Nach der These von Prof. Clayton Christensen (nachzulesen in seinem für ein Wirtschaftsthema übrigens sehr spannendem Buch "The Innovator's Dilemma") stellt sich der Produktlebenszyklus wie folgt dar: 

  • Am Anfang hat irgendeine Firma als erste eine tolle Produktidee und verwirklicht sie 
  • Dann kommt eine gewisse Durststrecke, weil der Markt zunächst zögerlich gegen Neuerungen ist. Der Wettbewerb findet noch nicht statt, weil diese das Produkt- oder gar den ganzen Markt noch nicht auf dem Radar haben
  • Ist das Produkt gut, wird es vom Markt akzeptiert; die Verkaufszahlen gehen hoch, die Firma verdient viel Geld; erste Mitbewerber kopieren die Idee, brauchen dafür aber Zeit 
  • Solange die Mitbewerber technisch noch nicht vollkommen gleichwertig sind, setzt ein Preiskampf ein, weil die Mitbewerber ihre Anfangsinvestitionen über eine kürzere Zeit am Markt kompensieren müssen: Das geht nur über Stückzahlen und die wiederum am Anfang erst mal nur über den Preis 
  • Mit der Zeit werden diese "me-too"-Produkte aber technisch ebenbürtig; jetzt gibt es zwei Fälle: Das Produkt ist so simpel, dass es nicht mehr verbessert werden kann. In dem Fall wird der Preiskampf immer heftiger, die Firmen machen sich gegenseitig die Margen kaputt, bis die Verkaufszahlen den Zenith erreicht haben: Der Markt ist gesättigt, weil selbst die effizientesten Firmen keine weiteren Preisnachlässe mehr geben können und umgekehrt keine zusätzlichen Käuferschichten mehr gefunden werden. 
  • Der typischere Fall ist aber, dass eine Weiterentwicklung des Produktes einsetzt -typischerweise angeführt durch die Firma, die das Produkt erfunden hat, weil diese einen Informationsvorsprung hat. 

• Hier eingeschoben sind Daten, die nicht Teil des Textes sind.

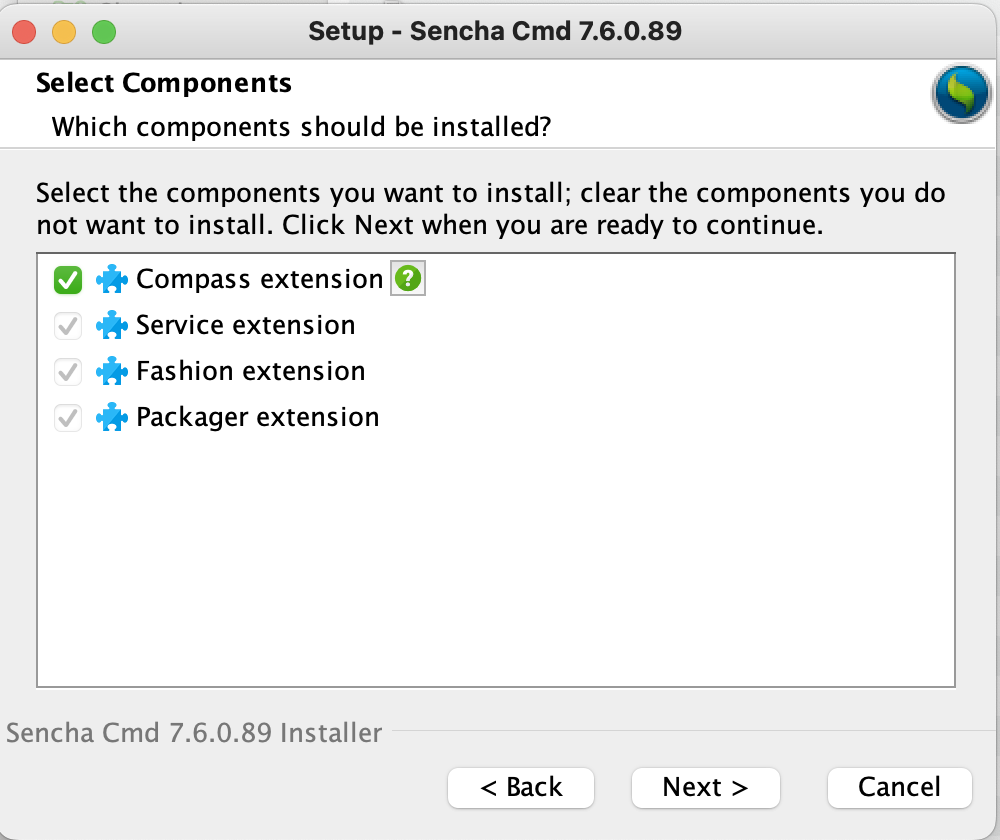Select the Service extension label
This screenshot has height=840, width=1000.
tap(245, 326)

  • Das oben beschriebene Marktsättigungsszenario durch sinkende Preise wird dadurch eine Zeit lang ausgeglichen, weil die anderen Firmen ebenfalls nachziehen und das "mehr" an Funktionalität den Preis hochhält. 
  • Irgendwann ist das Produkt dann ausgereizt: Ein weiteres "mehr" an Funktionen wird vom Markt gar nicht mehr gewollt (="the innovator's dilemma"). Entweder setzt dann endgültig die oben beschriebene Preisschlacht ein. 
  • Oder es gibt ein komplett neues Produkt (meistens von einer anderen Firma), welches das Problem auf eine völlig neue Art und Weise angeht ("disruptiv"): Mit diesem disruptivem Produkt fängt dananch dann der Zyklus von neuem an.